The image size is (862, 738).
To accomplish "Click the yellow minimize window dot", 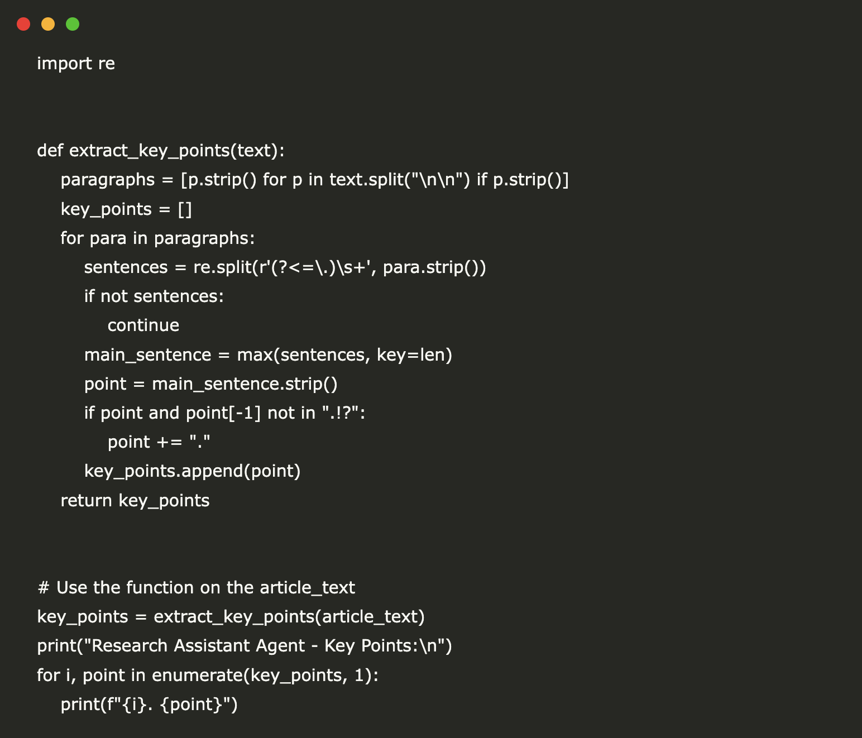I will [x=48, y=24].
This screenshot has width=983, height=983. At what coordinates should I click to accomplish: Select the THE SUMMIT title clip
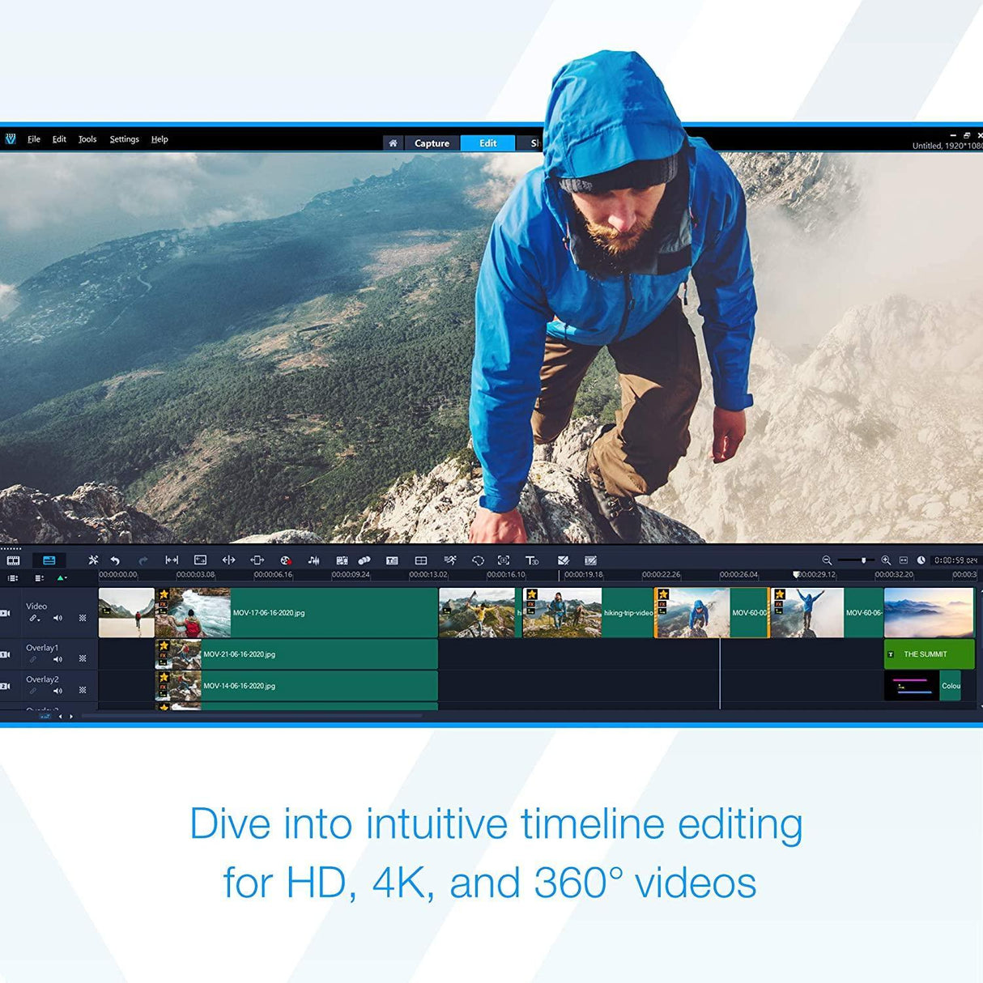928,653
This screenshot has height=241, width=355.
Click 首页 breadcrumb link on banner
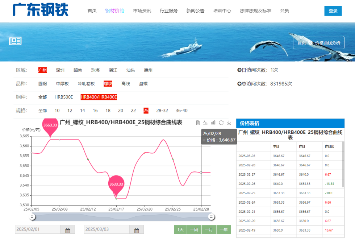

-- The exercise --
Please tally the lines in the rows above that contain the string "height" and reply with the number alone.

-- Output --
2